2. Fenomena kekurangan gizi
Dalam pidatonya, Prabowo juga menyebut masih adanya kasus anak kurang gizi di Indonesia adalah salah satu indikator pemerintah menjalankan ekonomi kebodohan.
Mengutip data Bank Dunia, Prabowo menyebut bahwa 1 dari 3 anak Indonesia berusia di bawah lima tahun mengalami stunting atau pertumbuhan yang tidak sempurna.
Erani menegaskan, sejak awal 2015, pemerintahan Jokowi-Kalla berupaya menyelesaikan persoalan stunting dengan mengambil beberapa langkah strategis.

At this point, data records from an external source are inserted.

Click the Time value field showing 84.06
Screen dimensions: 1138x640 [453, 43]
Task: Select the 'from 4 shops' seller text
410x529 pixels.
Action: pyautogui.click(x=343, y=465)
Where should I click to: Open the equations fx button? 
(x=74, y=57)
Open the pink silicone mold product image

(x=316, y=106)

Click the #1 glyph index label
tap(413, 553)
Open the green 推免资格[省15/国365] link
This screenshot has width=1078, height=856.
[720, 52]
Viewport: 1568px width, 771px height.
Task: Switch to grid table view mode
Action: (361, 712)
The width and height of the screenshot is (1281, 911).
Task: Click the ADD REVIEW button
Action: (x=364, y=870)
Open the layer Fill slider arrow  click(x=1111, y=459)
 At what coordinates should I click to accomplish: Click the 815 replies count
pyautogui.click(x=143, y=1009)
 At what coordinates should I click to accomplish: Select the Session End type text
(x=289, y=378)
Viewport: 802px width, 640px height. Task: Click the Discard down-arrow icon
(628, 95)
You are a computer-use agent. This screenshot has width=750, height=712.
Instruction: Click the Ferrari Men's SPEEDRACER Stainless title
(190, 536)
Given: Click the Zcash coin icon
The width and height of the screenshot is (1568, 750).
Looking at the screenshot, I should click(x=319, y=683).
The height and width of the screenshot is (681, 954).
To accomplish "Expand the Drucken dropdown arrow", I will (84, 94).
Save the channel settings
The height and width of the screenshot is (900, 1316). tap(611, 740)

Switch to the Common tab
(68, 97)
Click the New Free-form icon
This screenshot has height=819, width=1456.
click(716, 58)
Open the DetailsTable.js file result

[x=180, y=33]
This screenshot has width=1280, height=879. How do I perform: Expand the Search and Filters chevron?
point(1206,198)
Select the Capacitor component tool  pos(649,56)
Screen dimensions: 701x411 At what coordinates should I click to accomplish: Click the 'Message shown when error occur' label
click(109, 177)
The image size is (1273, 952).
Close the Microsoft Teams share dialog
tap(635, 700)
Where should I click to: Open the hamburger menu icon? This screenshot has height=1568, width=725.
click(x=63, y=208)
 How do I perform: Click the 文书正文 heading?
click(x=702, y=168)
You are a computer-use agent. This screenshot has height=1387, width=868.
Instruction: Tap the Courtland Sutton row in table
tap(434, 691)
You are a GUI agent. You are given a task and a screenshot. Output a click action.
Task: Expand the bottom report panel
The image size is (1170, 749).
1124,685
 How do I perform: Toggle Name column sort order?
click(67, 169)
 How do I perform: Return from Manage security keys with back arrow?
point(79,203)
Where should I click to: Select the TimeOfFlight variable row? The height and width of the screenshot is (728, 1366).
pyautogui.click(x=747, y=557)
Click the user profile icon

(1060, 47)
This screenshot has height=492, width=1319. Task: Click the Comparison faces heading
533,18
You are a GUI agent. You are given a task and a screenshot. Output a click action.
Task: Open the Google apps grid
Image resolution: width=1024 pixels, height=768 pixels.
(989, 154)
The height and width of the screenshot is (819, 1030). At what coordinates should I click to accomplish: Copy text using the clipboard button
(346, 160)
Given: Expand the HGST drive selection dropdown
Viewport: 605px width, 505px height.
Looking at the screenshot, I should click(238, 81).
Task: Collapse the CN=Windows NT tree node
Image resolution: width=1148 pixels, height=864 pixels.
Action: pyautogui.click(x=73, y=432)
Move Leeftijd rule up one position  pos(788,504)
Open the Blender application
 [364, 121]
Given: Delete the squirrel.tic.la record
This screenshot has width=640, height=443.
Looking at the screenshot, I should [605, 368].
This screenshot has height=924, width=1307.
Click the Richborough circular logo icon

Pertama, meningkatkan anggaran kesehatan menjadi 5 persen dari APBN, sesuai dengan mandat Undang-Undang Nomor 36 Tahun 2009 tentang Kesehatan.
"Untuk diketahui saja, pada periode sebelumnya, anggaran kesehatan itu hanya berkisar antara 2,5-3,5 persen saja," ujar Erani.
Baca juga: Argumentasi Tim Prabowo soal Indonesia Jalankan Ekonomi Kebodohan
Kedua, program pencegahan stunting didesain melalui intervensi gizi spesifik dan intervensi gizi sensitif. Program ini membuahkan hasil. Prevalensi stunting (pendek dan sangat pendek) pada anak bawah dua tahun (Baduta) menurun dari 32,9 persen (2014) menjadi 28,8 persen (2018).
Ketiga, dalam penanganan gizi buruk, pemerintah melaksanakan program perbaikan gizi ibu hamil kurang energi kronis (KEK) dengan pemberian makanan tambahan (PMT). Hasilnya, secara nasional, cakupan ibu hamil KEK mendapat PMT tahun 2017 adalah 82,83 persen. Artinya, sudah memenuhi target Renstra tahun 2017, yaitu 65 persen.
Keempat, program pemerintah mendorong agar bayi baru lahir dapat menyusu dini, mendapat ASI eksklusif dan vitamin A. Hasilnya, secara nasional persentase bayi baru lahir yang mendapat inisiasi menyusu dini (IMD) sebesar 73,06 persen. Artinya, melampaui target Renstra 2017, yaitu 44 persen.
Hasil lainnya, cakupan bayi mendapat ASI eksklusif sebesar 61,33 persen (melampaui target Renstra 2017, yaitu 44 persen) dan cakupan pemberian vitamin A pada balita 6-59 bulan di Indonesia berdasarkan Pemantauan Status Gizi 2017 adalah 94,73 persen.
"Artinya apa? Masalah stunting dan gizi buruk memang belum tuntas, tetapi pemerintah terus bekerja keras melalui berbagai program dan komitmen anggaran. Dalam empat tahun terakhir, sudah kelihatan hasilnyam," ujar Erani.
3. Sumber daya alam dikuasai swasta
Prabowo mengatakan bahwa produksi sumber daya alam dikuasai oleh sektor swasta dan sebagian besar tidak dinikmati oleh masyarakat. Misalnya, jutaan hektar tanah dikuasai oleh perusahaan swasta, lalu mereka bawa uangnya ke luar negeri.
Erani mengakui adanya praktik ini.
"Informasi itu betul. Itu akibat kebijakan yang diambil sejak akhir 1960-an sampai 2014. Saat ini, Presiden Jokowi tidak memberi konsesi lahan lagi untuk korporasi," ujar Erani.
Pemerintah hanya memberikan lahan kepada masyarakat yang tak memiliki lahan, khususnya yang tinggal di sekitar hutan. Program itu masuk ke dalam program prioritas nasional, yakni Reforma Agraria dan Perhutanan Sosial.
"Ini yang menyebabkan Rasio Gini sudah turun menjadi 0,38 pada 2018," ujar Erani.